Patrick Lichty

I've always been interested in concurrent texts and the potential for the layering of meaning in online spaces. It's probably why I find Mark Amerika's work compelling. Since Grammatron, Amerika has created works that have operated on numerous levels in regards to media, narrative, and characterization. In phon:e:me, we are confronted with this simultaneity that beckons our interaction while the piece's media come at you all at once. You click on the three main sections, but it's no use. A narrative element shifts, or an aphorism flies by, causing any hope of linear narrative to slip through my mouse fingers. Amerika has created a literary cloud of information that the 'reader' is forced to float through, an aptly named "dreamworld for an (im)material society" (Art Dirt). Although he has introduced elements of dimensionality in the VRML-based Holo-X, phon:e:me operates in a number of parallel two-dimensional layers, piquing my curiosity in regards to what direction Amerika's next work will take us. Will it be into the denser layering of characterization and narration as in phon:e:me, or into perceptual layering as in Holo-X and Matt Kirschenbaum's experiments in textuality using three-dimensions. Regardless, if phon:e:me is any indication, Amerika's work will continue to be provocative, entertaining, and will push the reader's perceptual bandwidth.

Patrick Lichty
voyd@raex.com
http://web.raex.com/~voyd


Eugene Thacker

A large part of so-called interactive services on the web are, despite the high-tech ergonomics of computer and interface design, actually very intimate technologies; the porn industry, IRC, CU-SeeMe, webcams, and other web-tech have shown us how a safe distance of immediacy in bodies can be aided by a transparent technology. Mark Amerika's phon:e:me, explores this region, with the main difference that what is emphasized in phon:e:me, is the simultaneous immediacy and the total mediation of the voice's body.

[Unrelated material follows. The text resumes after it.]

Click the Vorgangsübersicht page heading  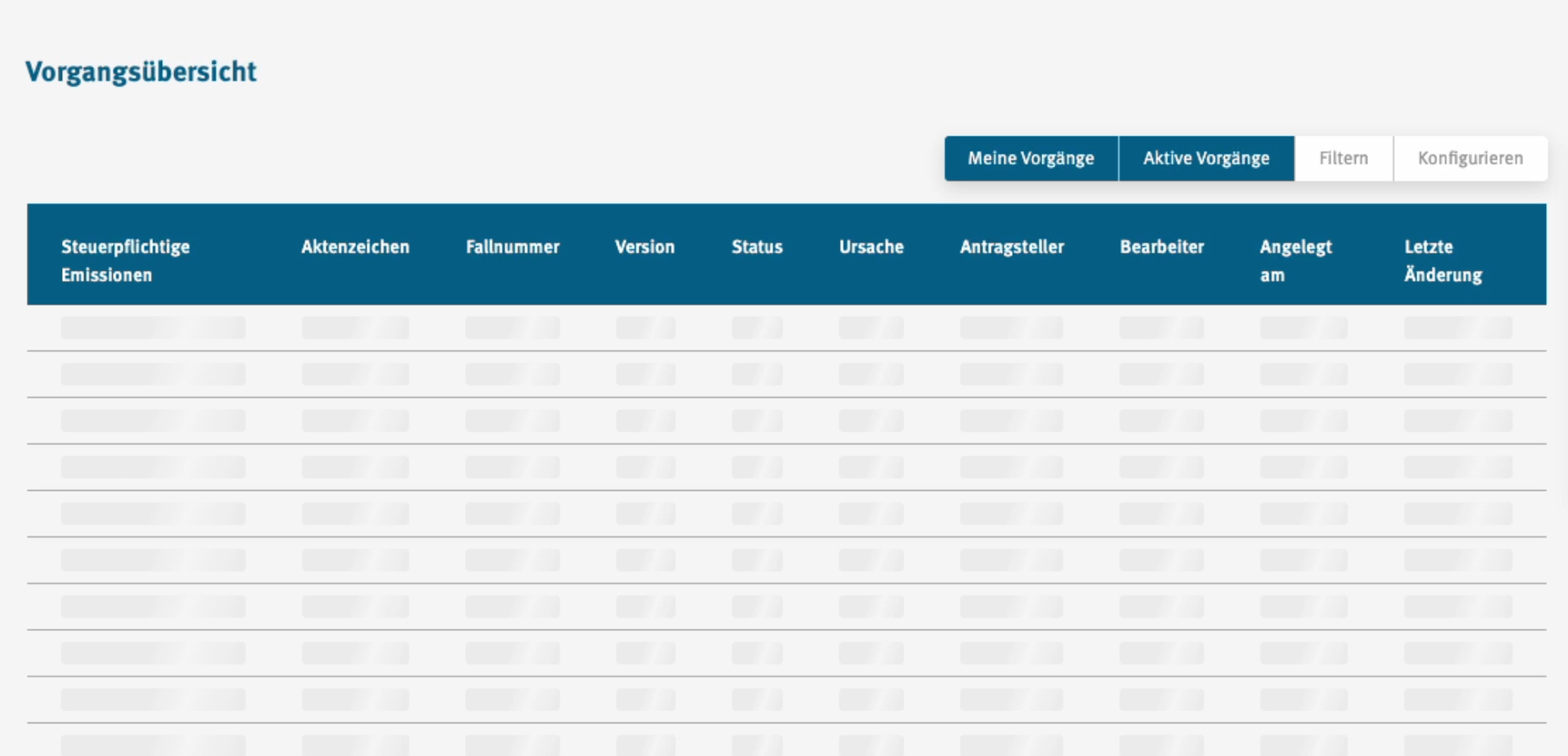(140, 72)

Like the tradition of avant-gardist inquires into the sonority and primacy of the voice (Hugo Ball, Kurt Schwitters, the Lettrists), Amerika takes the voice as a network of sounds, always struggling but never quite able to reach the outside of language. Like the tradition of electro-accoustic inquiries into the technical manipulation of voice (Pierre Henry, Henri Chopin), the "natural" voices in phon:e:me, are never prior to or separate from the digital technologies used to cut and recombine them.